Daniels then went on to study agricultural economics at the University of Newcastle in England and at Oregon State University. He went into teaching land use planning at Iowa State and Kansas State Universities. Then for nine years, Daniels managed the farmland preservation program in Lancaster County, Pennsylvania, where there is now more preserved farmland (about 110,000 acres) than any other county in America.
We are lucky to have him on the national advisory committees of LandCan, and he also serves on the advisory board of the Equine Land Conservation Resource, and the Conservation Finance Network. When asked why he feels private land conservation is so important, Daniels says;
“Land conservation is important for protecting water supplies, for recreation and wildlife habitat, and for protecting forests which help to offset greenhouse gas emissions by storing carbon. Today, U.S forests offset about one eighth of the nation’s greenhouse gas emissions and could do a lot more.”

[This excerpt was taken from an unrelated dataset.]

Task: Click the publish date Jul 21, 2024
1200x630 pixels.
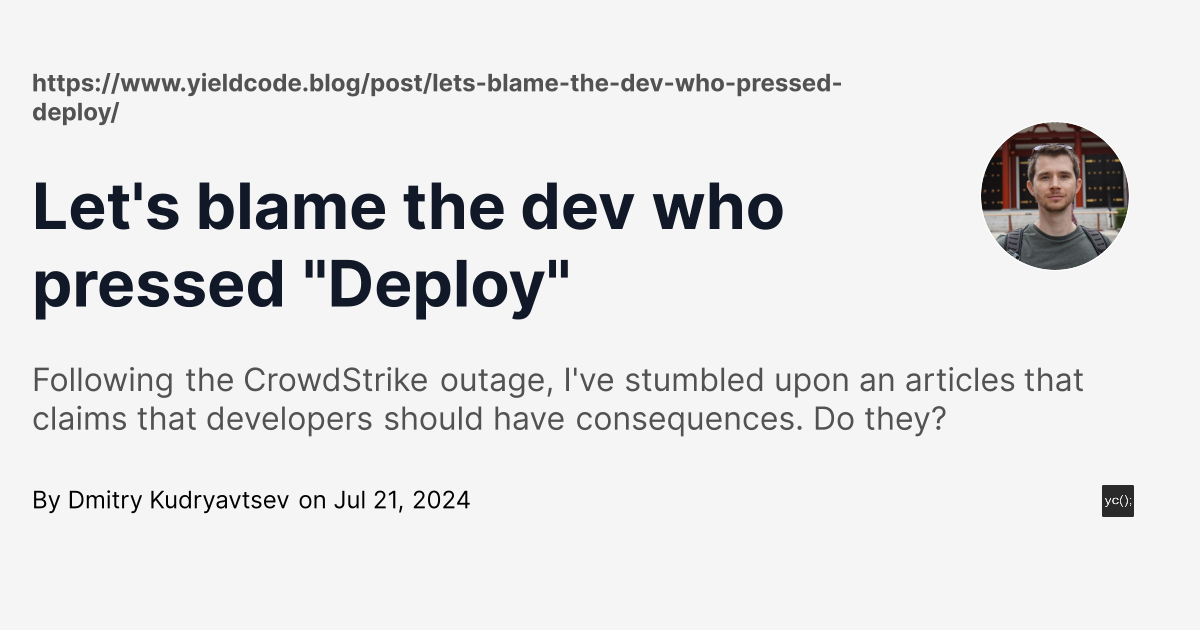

Daniels feels so strongly about the importance of farmland conservation that he wrote a book on it! A lawyer, who served on the Trust and Estate Law section of the American Bar Association, first approached Daniels about the project. She said that the Committee wanted a book on the law of farmland preservation and asked if Daniels would take on the challenge. So he did, along with his co-author, John Keene. Keene graduated from Harvard Law School and taught for 50 years in the department of city and regional planning at Penn. The book is titled The Law of Agricultural Land Preservation in the United States.
“The biggest take away from the book is the importance of offering landowners as many land preservation and payment options as possible to help them preserve their land. Farmers and ranchers love their land, and that’s an important factor in their decision to sell or donate a conservation easement, but the financial aspect has to make sense.”

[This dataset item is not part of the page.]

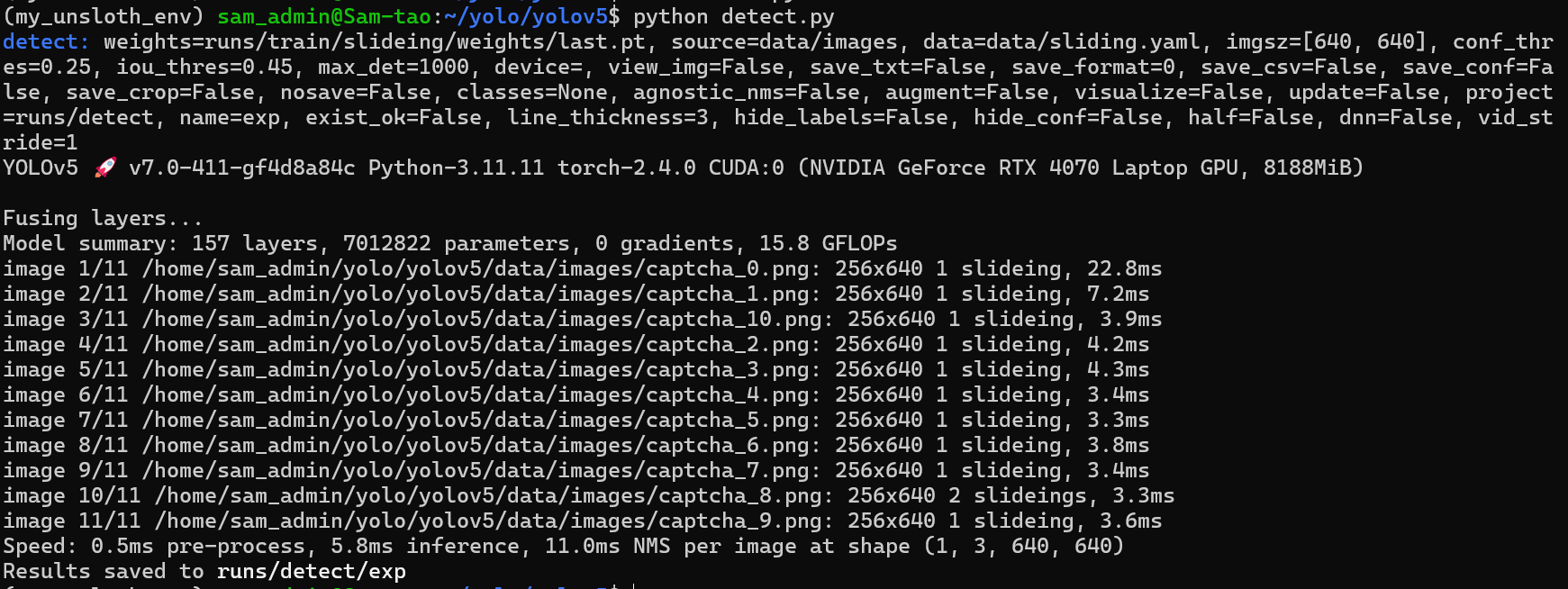Click the green sam_admin@Sam-tao prompt
1568x589 pixels.
[324, 16]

Conservation easements are a wonderful way to preserve farmland and keep it in the family or make it available for others to use. But it’s a big decision and all options must be weighed. Daniels recommends discussing any kind of decision with the whole family, as most farms and ranches are passed down through the generations. How would a conservation easement fit with the family’s goals for the land? Are there any children or relatives who would be interested in taking over the farm or ranch? These are the types of questions to ask. Daniels also urges anyone considering a conservation easement to contact a land trust that has experience in preserving farms or ranches, or a county or state government farmland preservation program.
“A good working relationship between the landowner and the land trust or government program is very important to the success of the land preservation effort”
Be on the lookout for The Law of Agricultural Land Preservation in the United States, a must have for any attorney advising landowner clients and for land trusts and government programs that preserve farmland.